Rotational conformation change of protein upon binding to a vesicle yields lower steady state fluorescence anisotropy values.

Peripheral membrane-binding proteins often contain a domain that transitions from a disordered state to an amphipathic helix upon binding to liposomes. To facilitate investigating the properties of such peptides, we introduce a novel, generalizable platform able to probe and characterize the liposome-peptide interaction through fluorescence anisotropy in a high-throughput manner. Surprisingly, instead of the anticipated increase in fluorescence anisotropy upon binding, we detect a significant decrease (indicating a higher rotational diffusion of the bound state).
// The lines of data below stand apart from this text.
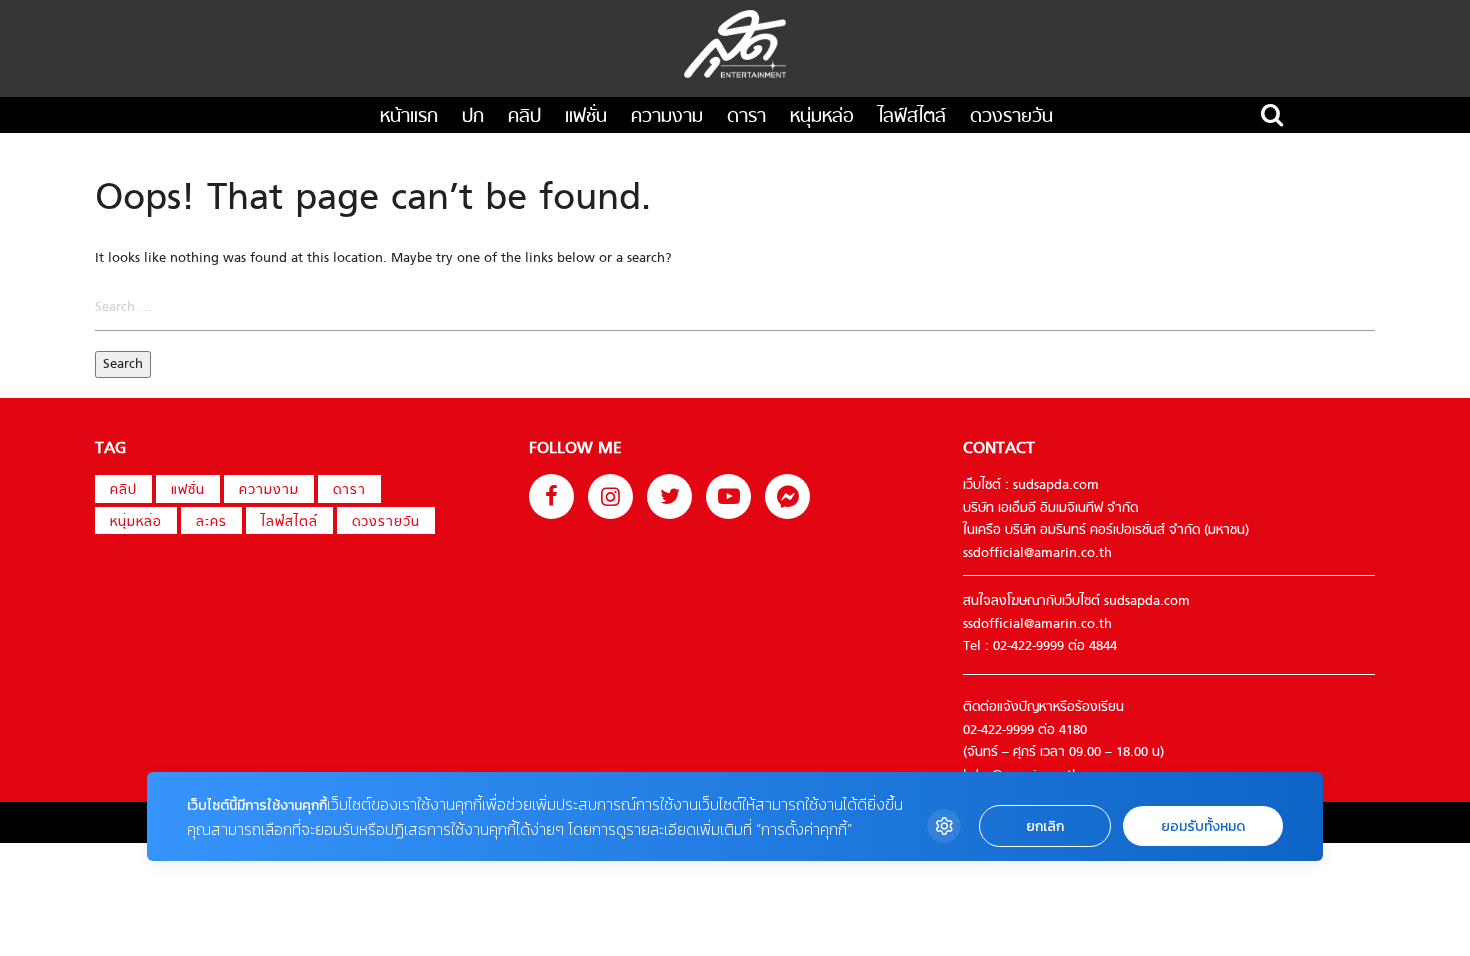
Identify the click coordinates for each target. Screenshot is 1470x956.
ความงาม (667, 117)
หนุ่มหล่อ (822, 117)
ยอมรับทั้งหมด (1203, 826)
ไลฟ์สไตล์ (912, 117)
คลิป (524, 117)
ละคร (211, 522)
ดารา (746, 117)
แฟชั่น (586, 117)
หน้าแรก (409, 117)
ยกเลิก (1045, 826)
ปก (473, 117)
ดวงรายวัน (1011, 117)
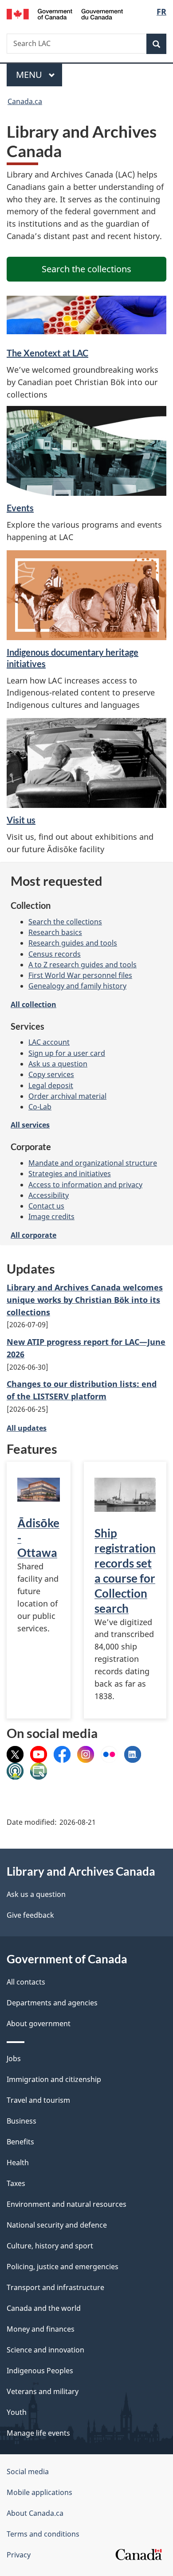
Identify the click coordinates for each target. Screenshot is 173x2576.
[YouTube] (38, 1753)
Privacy (19, 2555)
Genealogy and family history (77, 986)
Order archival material (67, 1096)
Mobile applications (39, 2492)
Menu (30, 75)
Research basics (55, 932)
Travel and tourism (38, 2100)
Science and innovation (45, 2350)
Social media (28, 2471)
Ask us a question (57, 1064)
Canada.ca (25, 101)
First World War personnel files (80, 975)
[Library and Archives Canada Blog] (38, 1770)
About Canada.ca (35, 2513)
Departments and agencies (52, 2003)
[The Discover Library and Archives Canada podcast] (15, 1770)
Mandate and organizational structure (92, 1163)
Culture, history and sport (50, 2246)
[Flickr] (109, 1753)
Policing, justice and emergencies (62, 2266)
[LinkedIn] (132, 1753)
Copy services (51, 1074)
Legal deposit (50, 1085)
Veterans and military (43, 2391)
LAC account (49, 1042)
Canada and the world (44, 2308)
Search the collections (65, 922)
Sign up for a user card (66, 1053)
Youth (17, 2412)
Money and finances (41, 2329)
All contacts (26, 1982)
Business (21, 2121)
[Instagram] (85, 1753)
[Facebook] (62, 1753)
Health (18, 2162)
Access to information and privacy (85, 1185)
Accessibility (48, 1195)
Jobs (14, 2058)
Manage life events (38, 2433)
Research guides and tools (72, 943)
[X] (15, 1753)
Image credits (51, 1216)
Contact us (46, 1206)
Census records (54, 954)
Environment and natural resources (66, 2204)
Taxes (16, 2183)
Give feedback (30, 1915)
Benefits (20, 2142)
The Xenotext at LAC (47, 353)
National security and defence (57, 2225)
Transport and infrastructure (55, 2287)
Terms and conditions (43, 2534)
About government (39, 2023)
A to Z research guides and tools (82, 964)
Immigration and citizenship (54, 2079)
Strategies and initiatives (69, 1173)
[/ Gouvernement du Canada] (65, 13)
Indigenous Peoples (40, 2370)
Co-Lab (39, 1107)
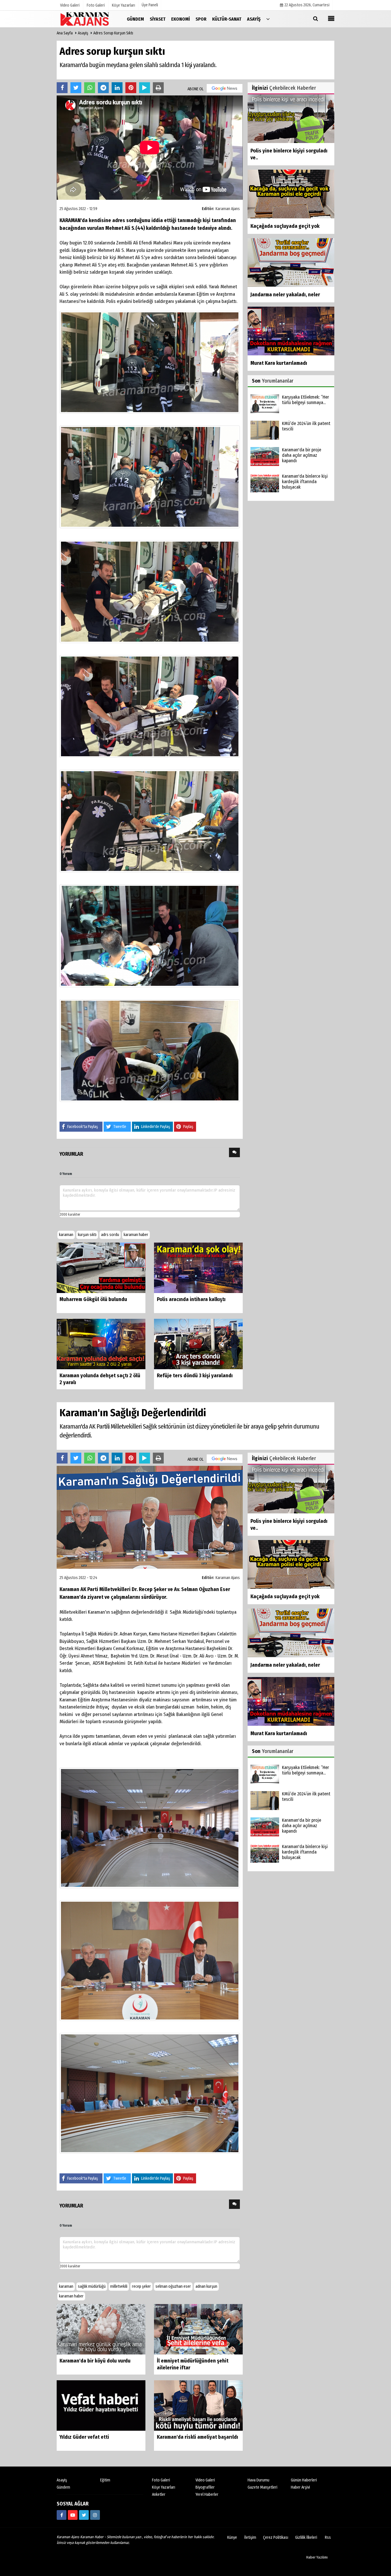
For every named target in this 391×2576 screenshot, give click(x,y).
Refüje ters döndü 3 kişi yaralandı (195, 1375)
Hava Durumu (258, 2480)
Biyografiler (205, 2487)
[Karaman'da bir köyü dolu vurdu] (101, 2329)
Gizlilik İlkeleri (306, 2537)
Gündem (63, 2487)
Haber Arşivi (300, 2487)
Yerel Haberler (207, 2494)
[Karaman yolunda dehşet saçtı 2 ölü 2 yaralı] (101, 1343)
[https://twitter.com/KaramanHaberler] (84, 2515)
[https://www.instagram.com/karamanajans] (95, 2515)
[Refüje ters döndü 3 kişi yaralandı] (198, 1343)
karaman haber (136, 1234)
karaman (66, 1234)
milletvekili (118, 2286)
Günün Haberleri (304, 2480)
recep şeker (141, 2286)
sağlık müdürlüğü (92, 2286)
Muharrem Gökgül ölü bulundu (93, 1299)
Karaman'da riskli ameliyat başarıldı (197, 2437)
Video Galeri (205, 2480)
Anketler (158, 2494)
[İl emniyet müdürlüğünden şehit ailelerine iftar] (198, 2329)
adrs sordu (110, 1234)
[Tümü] (267, 18)
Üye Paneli (150, 5)
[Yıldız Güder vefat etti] (101, 2405)
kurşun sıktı (87, 1234)
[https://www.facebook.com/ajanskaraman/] (61, 2515)
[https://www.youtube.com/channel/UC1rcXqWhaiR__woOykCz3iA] (73, 2515)
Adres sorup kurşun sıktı (113, 33)
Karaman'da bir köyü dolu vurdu (95, 2361)
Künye (232, 2537)
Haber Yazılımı (317, 2557)
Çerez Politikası (275, 2537)
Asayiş (83, 33)
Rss (328, 2537)
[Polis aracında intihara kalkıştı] (198, 1267)
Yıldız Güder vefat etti (84, 2437)
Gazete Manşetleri (262, 2487)
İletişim (250, 2537)
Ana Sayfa (65, 33)
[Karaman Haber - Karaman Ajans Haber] (85, 18)
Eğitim (105, 2480)
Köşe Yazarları (163, 2487)
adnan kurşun (206, 2286)
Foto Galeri (161, 2480)
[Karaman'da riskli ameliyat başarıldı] (198, 2405)
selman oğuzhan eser (173, 2286)
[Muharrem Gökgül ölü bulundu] (101, 1267)
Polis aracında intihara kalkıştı (191, 1299)
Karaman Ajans (228, 208)
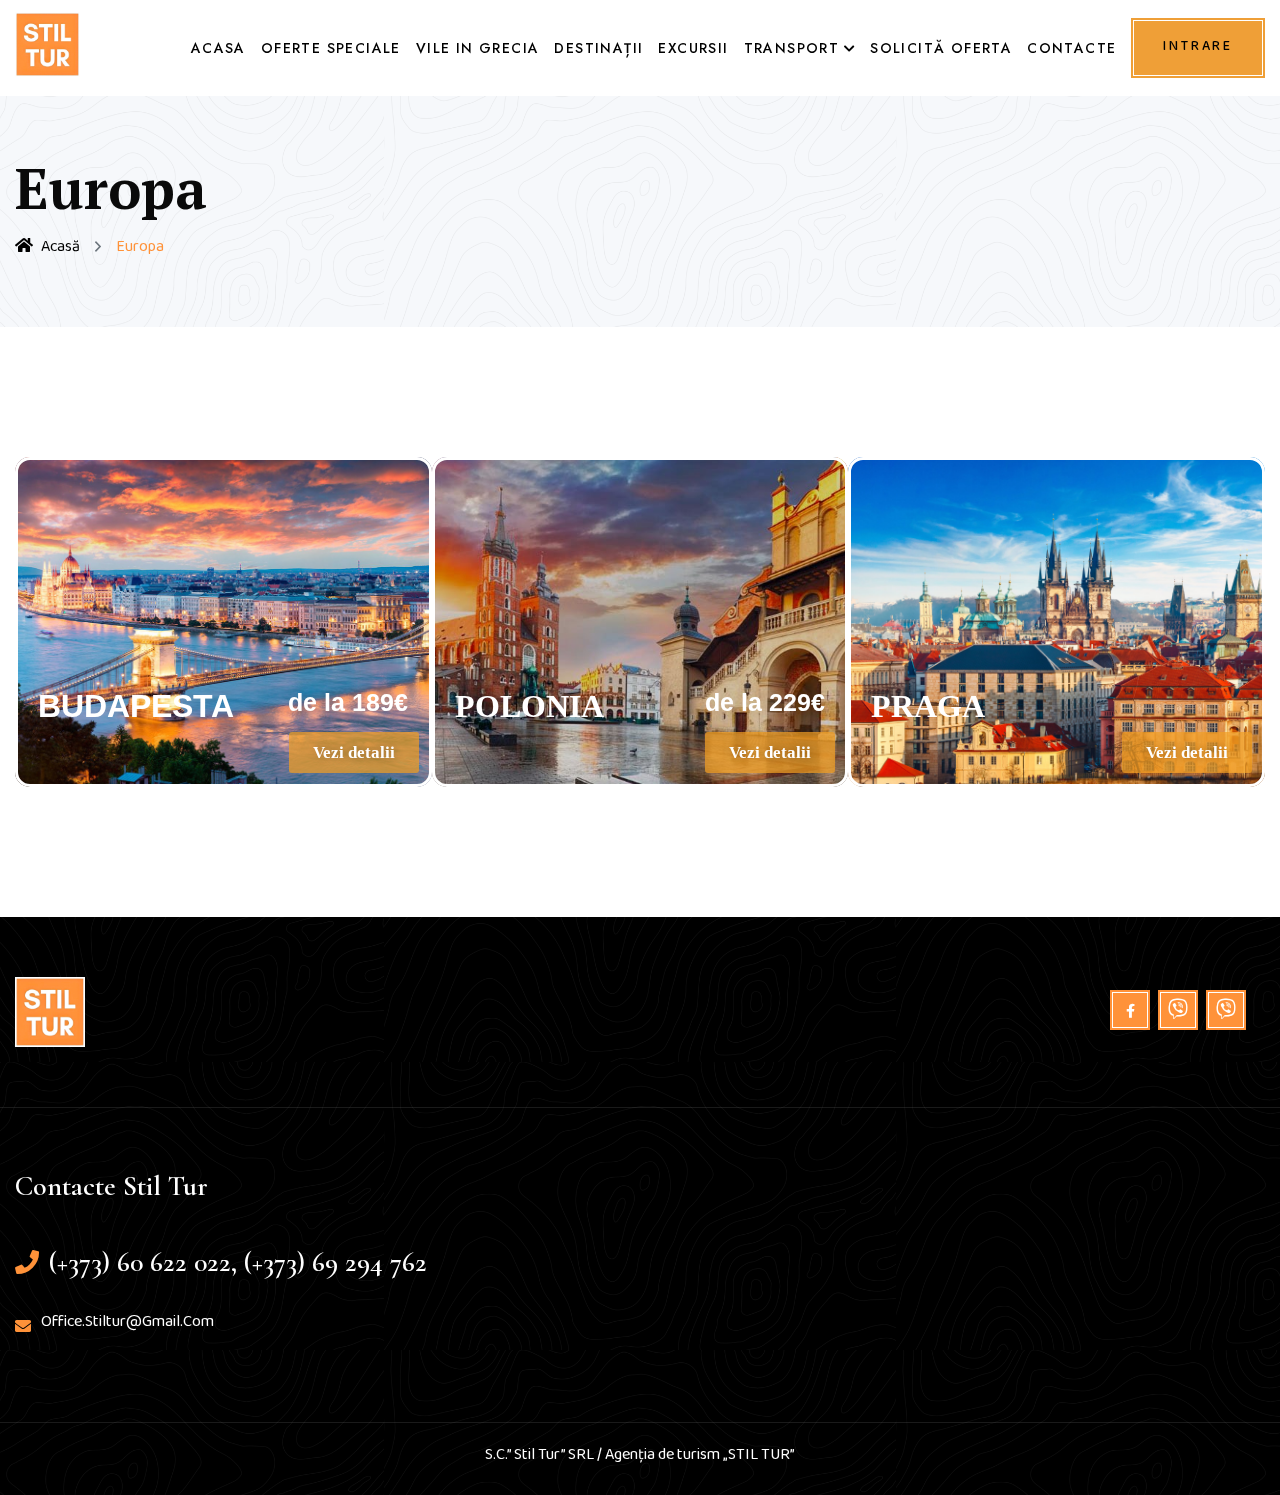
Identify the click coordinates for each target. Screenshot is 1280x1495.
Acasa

This unexpected decrease is directly correlated to the binding interaction as confirmed by rigorous tryptophan fluorescence measurements. To further understand this mechanism, we characterize the nature of the interaction using time-based spectroscopic techniques, revealing a key conformational change in the protein’s structure and the local mobility of the fluorophore. This dynamic shift, when sampled in a time-averaged manner overwhelms the slower rotation of the protein-liposome system and is translated into the measured steady state anisotropy decrease. Our platform exploits this interaction and provides a high-throughput screening tool able to determine the specific regions in membrane phase space where protein binding is maximized and paves the way towards uncovering the peptide code responsible for precise protein subcellular localization.